WHAT YOU WILL DO >>
In the records below, find the line containing "Task: Open the" and return it together with every later line, exactly as written; pictures are to be omitted.
GIVEN DATA START
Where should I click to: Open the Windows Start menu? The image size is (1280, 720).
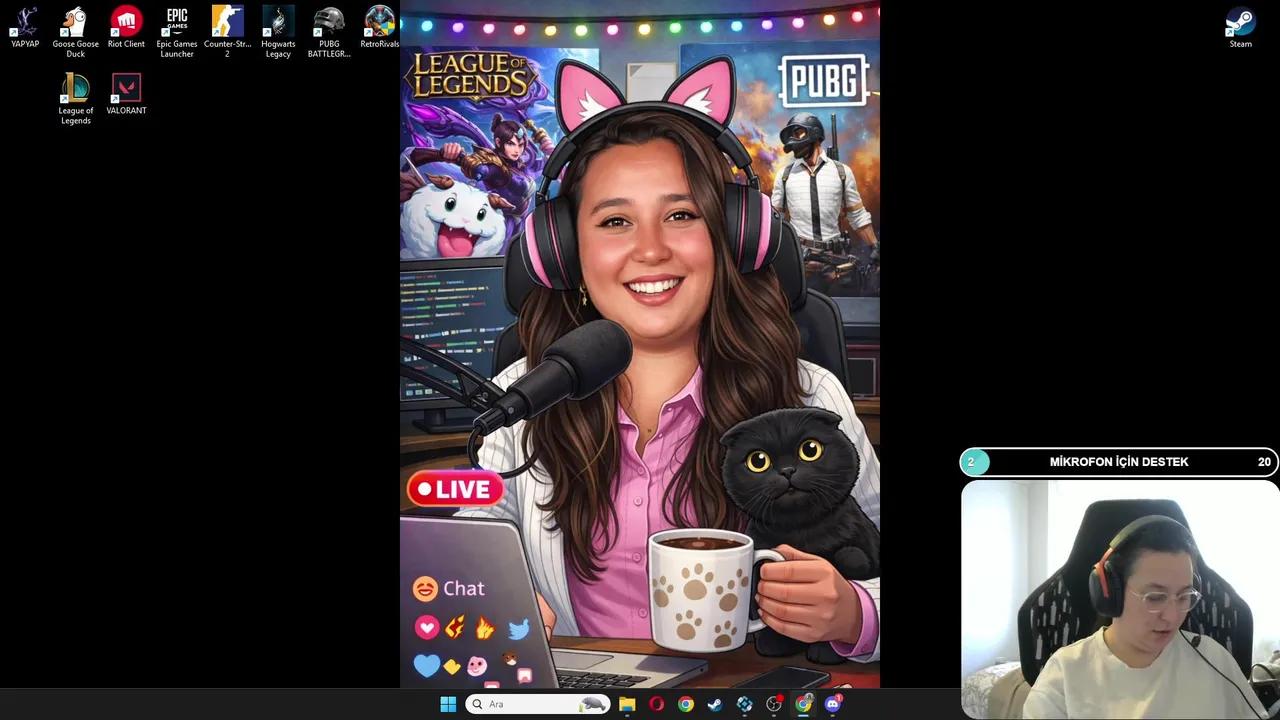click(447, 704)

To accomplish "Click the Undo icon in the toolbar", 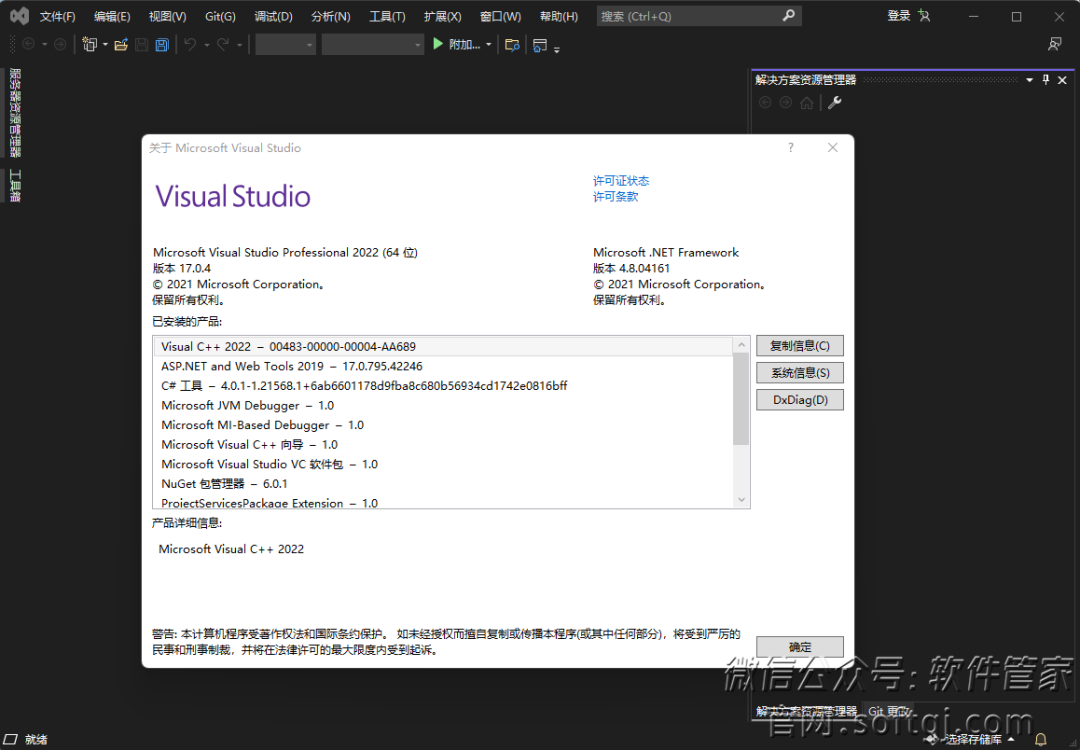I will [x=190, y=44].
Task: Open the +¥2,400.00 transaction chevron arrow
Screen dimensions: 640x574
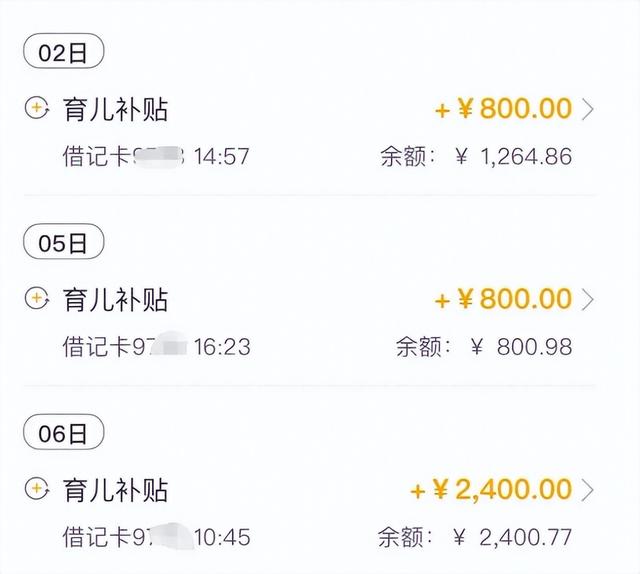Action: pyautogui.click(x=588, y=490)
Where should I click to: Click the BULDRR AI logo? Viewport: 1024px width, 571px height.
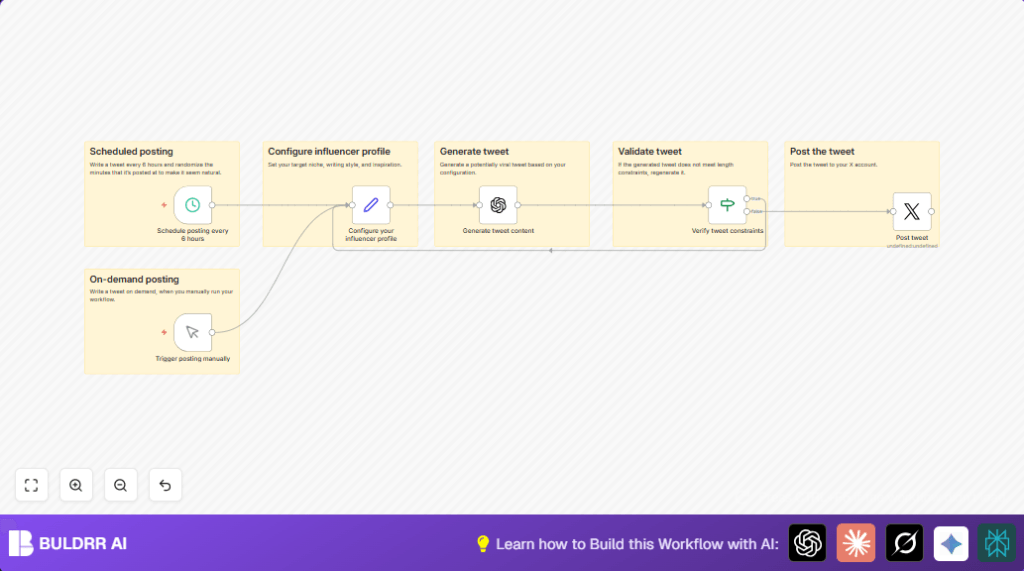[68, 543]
GIVEN DATA END
SOLVED PROBLEM >>
Task: Open the +¥2,400.00 transaction chevron arrow
Screen dimensions: 640x574
Action: pyautogui.click(x=588, y=490)
Where should I click to: Click the BULDRR AI logo? Viewport: 1024px width, 571px height.
[68, 543]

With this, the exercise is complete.